Rangé des voitures sur tatami, à l’insu de son plein gré


Economie


27 décembre 2018

Qui aurait pensé il y a encore trois petites semaines que l’inoxydable Carlos Ghosn se retrouverait un beau (ou plutôt vilain) jour derrière les barreaux d’une prison ?
Personne, évidement. En tous cas pas moi, tant ce grand patron a marqué de son empreinte la vie industrielle de Renault et Nissan. Au point de doubler à toute vitesse VW, empêtré dans le scandale des moteurs truqués.
Plus que ses succès, indéniables, c’est sa vue et son flair qui ont marqué les esprits. En croquant au bon moment le constructeur nippon qui traversait une mauvaise passe, il a réussi une alliance industrielle qui a donné un second souffle à la marque au losange, elle même pas très vaillante à l’époque, encerclée par une concurrence redoutable. Ensuite, avec Dacia, il a inventé le concept de la voiture "basique", pas chère et fiable, construite sur une base de pièces déjà amorties sur des modèles "anciens". Un succès retentissant, qui n’est pas pour rien dans les bons résultats du groupe Renault.Dans cette aventure, il ne s’est pas fait que des amis. Si, en Europe, il ne se trouvait personne - pas même l’État français toujours actionnaire - pour le remettre en cause, son autoritarisme a sans doute blessé l’orgueil au Japon où il est passé progressivement du statut de dieu vivant pour avoir sauvé Nissan à celui de monstre froid et étranger.
Les couteaux se sont préparés dans l’ombre. Ils ont frappé à un moment inattendu. Sur le talon d’Achille de Carlos Ghosn, l’argent, qu’il semble apprécier sans modération.
A t-il tellement optimisé qu’il aurait franchi le Rubicon fiscal ? A t-il fait couvrir ses pertes boursicotières par son entreprise comme on l’accuse ? L’enquête ouverte par le parquet de Tokyo le dira, peut-être.
Son salaire et ses primes mirobolants, ses relations aussi puissantes qu’un V12 de compétition, ne l’ont pas mis à l’abri des poursuites.

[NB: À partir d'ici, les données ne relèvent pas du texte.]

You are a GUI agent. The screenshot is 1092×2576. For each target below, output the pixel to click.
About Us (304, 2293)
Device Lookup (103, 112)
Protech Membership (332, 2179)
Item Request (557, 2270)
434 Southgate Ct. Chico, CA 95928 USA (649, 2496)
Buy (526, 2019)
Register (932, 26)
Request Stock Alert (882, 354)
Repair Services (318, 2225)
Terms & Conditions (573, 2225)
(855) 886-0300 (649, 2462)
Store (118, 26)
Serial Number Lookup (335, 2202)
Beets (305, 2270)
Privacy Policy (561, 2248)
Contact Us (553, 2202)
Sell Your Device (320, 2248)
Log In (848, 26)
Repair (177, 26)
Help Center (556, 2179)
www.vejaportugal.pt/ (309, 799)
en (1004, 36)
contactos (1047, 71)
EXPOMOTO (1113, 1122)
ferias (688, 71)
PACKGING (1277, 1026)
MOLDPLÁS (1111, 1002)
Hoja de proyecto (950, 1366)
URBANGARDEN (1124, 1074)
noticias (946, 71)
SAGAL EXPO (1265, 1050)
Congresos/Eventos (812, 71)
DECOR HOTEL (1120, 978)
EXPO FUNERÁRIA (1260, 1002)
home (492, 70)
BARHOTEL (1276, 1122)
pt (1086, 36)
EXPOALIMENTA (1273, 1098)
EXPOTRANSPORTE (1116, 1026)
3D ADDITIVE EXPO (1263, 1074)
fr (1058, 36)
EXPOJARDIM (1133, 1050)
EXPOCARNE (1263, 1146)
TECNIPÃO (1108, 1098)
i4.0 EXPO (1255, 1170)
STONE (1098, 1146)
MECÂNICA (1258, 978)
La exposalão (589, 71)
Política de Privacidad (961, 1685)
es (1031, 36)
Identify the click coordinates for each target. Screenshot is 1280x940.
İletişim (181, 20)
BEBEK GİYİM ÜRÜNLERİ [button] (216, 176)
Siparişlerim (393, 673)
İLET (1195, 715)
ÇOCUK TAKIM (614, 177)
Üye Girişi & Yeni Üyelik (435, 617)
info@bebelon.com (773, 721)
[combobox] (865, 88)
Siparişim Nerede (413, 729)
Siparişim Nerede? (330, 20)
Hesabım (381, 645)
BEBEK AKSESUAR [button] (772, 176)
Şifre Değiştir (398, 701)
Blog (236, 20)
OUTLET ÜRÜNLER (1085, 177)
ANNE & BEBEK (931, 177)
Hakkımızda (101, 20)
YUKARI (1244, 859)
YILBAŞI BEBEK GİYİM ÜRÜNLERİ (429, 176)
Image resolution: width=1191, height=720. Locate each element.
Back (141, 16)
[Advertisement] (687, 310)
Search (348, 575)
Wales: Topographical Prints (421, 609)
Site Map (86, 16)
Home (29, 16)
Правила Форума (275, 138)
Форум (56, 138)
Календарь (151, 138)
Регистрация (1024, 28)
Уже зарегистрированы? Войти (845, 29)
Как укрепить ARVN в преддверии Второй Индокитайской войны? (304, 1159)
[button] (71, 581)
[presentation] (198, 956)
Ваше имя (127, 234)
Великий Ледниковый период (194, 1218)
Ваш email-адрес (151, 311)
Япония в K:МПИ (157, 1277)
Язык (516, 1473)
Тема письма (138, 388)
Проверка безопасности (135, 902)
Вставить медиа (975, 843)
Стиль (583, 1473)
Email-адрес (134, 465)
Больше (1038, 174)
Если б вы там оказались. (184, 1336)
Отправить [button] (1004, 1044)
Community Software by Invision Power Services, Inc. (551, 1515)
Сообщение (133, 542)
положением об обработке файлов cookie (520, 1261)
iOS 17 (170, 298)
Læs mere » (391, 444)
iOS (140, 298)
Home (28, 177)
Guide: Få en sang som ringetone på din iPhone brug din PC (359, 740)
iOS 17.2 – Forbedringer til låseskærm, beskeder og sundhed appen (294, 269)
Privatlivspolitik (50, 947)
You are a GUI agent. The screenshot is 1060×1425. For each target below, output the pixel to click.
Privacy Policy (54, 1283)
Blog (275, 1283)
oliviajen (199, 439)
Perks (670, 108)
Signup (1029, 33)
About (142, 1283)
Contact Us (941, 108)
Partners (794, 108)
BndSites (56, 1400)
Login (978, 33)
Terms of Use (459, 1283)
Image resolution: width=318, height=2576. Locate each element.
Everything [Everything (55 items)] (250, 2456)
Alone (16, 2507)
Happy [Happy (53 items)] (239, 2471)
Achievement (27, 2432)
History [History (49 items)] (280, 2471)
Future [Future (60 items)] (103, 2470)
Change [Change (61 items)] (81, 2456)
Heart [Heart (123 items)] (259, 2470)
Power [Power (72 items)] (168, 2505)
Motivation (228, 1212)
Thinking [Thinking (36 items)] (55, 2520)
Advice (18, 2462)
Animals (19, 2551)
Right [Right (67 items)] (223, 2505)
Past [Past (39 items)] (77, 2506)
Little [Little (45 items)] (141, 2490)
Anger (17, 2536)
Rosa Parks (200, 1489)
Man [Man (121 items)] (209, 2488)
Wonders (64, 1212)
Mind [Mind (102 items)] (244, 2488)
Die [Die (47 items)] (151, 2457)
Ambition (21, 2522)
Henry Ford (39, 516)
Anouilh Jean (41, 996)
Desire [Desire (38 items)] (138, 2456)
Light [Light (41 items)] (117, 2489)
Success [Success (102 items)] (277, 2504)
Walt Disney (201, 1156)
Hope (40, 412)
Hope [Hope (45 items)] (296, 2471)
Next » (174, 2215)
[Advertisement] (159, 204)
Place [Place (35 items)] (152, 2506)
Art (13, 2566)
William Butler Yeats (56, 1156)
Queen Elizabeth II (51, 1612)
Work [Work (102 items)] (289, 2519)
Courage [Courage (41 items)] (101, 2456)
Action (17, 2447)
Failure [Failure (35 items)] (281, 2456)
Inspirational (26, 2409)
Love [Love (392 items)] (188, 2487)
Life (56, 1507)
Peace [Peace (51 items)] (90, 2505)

Contrairement à DSK, il lui a quand même été épargné d’être montré aux caméras comme un ours de foire, les menottes aux poignets.
Mais depuis que les policiers japonais sont venus le chercher dans son jet privé, Carlos Ghosn aura été traité durement. Au pain sec et à l’eau, tatami plutôt que Dunlopillo.

C’est, parait-il, la procédure habituelle à Tokyo, pour faire craquer les détenus en préventive. Ce qui va jusqu’au supplice... chinois des mises en examens à répétition comme une mitraillette, prolongeant sine die le séjour derrière les barreaux avant le jugement. Plus dure en est la sortie de route du grand patron déchu.
Pour le groupe Renault-Nissan, comme pour VW, tout est à reconstruire.